• TASK DESCRIPTION:
Among the records below, find the line that has "Click the raised"; from there, give the lines again exactly, and stop after the line that has "Given: Click the Refresh icon".

• PROVIDED ENTRIES:
»»
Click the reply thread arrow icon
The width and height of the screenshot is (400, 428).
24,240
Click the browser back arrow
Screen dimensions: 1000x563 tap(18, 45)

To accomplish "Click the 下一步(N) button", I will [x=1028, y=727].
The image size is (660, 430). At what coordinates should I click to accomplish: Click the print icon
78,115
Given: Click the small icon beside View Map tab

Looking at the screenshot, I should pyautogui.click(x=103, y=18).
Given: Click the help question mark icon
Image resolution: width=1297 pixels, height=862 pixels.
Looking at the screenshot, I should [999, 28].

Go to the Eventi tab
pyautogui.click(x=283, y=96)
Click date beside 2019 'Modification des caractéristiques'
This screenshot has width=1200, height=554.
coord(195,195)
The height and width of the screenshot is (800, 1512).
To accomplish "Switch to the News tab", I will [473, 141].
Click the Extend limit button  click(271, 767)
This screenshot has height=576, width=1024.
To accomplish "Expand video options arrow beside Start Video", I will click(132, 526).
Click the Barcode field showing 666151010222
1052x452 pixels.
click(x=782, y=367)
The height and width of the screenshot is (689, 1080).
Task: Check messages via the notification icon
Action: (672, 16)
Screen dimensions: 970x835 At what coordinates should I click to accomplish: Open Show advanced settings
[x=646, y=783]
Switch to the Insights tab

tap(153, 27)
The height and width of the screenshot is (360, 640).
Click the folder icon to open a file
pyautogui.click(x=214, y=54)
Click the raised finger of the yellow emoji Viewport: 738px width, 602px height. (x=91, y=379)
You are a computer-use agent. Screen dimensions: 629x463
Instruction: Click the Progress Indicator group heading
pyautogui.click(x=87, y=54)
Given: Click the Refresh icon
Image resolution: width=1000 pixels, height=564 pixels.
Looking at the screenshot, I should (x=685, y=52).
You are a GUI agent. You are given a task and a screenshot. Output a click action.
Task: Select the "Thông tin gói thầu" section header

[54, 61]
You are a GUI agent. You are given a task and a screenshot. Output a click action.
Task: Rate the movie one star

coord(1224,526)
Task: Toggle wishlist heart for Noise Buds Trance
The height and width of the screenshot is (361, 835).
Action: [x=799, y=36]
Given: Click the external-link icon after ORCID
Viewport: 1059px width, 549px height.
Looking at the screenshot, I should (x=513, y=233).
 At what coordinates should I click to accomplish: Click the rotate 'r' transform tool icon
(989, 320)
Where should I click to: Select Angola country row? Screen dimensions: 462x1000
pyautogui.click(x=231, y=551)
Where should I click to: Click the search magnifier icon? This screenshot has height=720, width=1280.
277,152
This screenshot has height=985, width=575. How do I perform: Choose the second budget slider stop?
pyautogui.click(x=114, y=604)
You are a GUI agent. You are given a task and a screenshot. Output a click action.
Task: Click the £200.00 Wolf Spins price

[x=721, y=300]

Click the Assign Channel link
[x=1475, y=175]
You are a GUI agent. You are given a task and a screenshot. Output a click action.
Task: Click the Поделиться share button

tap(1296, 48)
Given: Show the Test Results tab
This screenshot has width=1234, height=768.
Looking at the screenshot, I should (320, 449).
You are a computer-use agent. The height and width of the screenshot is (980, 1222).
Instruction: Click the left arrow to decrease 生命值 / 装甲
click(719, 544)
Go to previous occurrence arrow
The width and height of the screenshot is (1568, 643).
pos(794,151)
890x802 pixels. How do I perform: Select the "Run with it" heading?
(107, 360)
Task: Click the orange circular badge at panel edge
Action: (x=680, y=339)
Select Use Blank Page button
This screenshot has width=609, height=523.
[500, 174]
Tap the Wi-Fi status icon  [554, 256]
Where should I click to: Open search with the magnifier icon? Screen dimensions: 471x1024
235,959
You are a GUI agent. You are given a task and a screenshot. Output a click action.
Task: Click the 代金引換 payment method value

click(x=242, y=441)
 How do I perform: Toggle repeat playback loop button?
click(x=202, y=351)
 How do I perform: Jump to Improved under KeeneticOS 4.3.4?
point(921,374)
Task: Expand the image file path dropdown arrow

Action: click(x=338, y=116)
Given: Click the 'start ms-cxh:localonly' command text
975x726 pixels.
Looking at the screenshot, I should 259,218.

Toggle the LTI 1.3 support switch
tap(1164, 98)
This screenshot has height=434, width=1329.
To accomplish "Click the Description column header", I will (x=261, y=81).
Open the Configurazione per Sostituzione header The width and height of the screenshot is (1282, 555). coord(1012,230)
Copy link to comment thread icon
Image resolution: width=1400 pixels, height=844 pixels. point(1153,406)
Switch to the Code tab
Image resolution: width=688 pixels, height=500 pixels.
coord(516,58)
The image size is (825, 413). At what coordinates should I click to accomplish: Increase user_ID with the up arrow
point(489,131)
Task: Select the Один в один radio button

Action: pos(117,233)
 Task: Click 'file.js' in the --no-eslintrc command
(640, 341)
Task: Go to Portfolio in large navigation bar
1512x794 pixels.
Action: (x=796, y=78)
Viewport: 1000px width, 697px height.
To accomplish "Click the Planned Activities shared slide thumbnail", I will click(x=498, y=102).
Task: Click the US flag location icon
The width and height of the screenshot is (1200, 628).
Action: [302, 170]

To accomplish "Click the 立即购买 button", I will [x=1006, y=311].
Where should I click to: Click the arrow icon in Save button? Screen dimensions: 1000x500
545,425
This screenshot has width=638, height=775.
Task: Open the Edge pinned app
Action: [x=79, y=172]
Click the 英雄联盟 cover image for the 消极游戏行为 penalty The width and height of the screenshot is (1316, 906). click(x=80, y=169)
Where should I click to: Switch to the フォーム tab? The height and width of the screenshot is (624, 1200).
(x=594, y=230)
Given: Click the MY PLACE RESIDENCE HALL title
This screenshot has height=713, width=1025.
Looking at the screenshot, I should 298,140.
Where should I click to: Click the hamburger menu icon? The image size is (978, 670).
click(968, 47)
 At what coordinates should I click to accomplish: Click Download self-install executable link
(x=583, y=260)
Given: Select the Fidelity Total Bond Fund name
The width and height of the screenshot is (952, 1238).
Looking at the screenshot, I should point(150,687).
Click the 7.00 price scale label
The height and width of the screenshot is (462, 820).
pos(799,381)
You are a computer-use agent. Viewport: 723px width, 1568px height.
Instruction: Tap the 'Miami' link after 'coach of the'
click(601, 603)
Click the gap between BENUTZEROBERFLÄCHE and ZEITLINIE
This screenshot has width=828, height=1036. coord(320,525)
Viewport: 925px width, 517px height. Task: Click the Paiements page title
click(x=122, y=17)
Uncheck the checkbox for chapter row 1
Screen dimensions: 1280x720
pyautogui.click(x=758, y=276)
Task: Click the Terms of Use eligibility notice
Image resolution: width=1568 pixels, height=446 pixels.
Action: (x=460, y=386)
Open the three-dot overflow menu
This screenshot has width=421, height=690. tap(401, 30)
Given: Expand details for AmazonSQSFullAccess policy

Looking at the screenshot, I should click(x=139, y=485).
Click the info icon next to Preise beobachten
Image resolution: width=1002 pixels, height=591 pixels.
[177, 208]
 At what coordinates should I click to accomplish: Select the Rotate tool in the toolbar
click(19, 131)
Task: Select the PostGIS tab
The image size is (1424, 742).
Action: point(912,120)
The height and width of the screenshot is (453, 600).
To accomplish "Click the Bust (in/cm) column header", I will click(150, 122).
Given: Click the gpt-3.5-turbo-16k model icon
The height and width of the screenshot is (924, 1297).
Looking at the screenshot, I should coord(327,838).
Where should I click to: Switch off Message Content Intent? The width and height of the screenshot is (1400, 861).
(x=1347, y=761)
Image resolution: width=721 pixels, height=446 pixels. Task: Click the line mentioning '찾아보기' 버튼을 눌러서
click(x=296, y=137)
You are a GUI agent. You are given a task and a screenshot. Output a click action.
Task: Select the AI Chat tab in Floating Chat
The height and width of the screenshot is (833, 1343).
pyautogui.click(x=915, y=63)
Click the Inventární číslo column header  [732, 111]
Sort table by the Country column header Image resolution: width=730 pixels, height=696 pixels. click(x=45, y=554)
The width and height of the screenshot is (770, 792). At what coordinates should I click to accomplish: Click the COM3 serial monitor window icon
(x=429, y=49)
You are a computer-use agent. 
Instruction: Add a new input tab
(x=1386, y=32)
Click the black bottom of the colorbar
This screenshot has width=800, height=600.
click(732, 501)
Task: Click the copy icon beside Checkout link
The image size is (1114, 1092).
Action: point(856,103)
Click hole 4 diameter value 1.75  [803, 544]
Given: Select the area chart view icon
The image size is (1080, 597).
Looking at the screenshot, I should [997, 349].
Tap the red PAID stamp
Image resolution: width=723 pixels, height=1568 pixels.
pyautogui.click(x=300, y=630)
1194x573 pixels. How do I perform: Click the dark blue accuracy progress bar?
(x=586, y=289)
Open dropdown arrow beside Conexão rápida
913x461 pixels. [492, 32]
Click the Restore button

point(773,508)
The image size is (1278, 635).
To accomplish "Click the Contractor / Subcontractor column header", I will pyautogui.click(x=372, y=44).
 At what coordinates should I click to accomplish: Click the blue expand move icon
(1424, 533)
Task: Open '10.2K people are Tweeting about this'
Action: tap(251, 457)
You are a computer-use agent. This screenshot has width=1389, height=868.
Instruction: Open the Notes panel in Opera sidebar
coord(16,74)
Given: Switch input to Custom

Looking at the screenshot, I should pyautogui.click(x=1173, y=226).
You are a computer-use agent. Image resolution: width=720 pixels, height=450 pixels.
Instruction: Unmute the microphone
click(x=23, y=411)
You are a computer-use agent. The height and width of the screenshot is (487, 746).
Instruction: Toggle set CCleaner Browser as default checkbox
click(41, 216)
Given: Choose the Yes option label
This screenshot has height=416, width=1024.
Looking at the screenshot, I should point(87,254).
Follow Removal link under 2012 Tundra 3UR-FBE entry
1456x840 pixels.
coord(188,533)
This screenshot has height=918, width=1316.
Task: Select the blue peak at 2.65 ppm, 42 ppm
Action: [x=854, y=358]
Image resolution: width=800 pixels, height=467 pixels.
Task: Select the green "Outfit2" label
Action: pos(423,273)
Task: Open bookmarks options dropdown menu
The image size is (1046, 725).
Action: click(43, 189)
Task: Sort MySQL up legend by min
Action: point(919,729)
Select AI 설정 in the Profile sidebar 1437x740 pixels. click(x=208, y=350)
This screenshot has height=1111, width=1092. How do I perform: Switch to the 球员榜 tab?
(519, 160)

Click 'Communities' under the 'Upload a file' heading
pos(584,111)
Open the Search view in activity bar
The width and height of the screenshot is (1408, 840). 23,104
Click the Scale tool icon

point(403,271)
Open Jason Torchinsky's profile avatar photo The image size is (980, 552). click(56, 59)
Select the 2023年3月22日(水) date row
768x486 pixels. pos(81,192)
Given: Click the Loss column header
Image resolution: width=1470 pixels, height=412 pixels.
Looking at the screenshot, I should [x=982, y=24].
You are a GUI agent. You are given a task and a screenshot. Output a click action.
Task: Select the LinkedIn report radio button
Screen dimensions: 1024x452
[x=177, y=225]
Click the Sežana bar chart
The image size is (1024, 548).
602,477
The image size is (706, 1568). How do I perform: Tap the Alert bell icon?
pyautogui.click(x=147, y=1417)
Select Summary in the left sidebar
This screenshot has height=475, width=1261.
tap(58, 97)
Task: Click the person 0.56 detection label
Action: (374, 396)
««
• TASK ANSWER:
Click the raised finger of the yellow emoji Viewport: 738px width, 602px height. (x=91, y=379)
You are a computer-use agent. Screen dimensions: 629x463
Instruction: Click the Progress Indicator group heading
pyautogui.click(x=87, y=54)
Given: Click the Refresh icon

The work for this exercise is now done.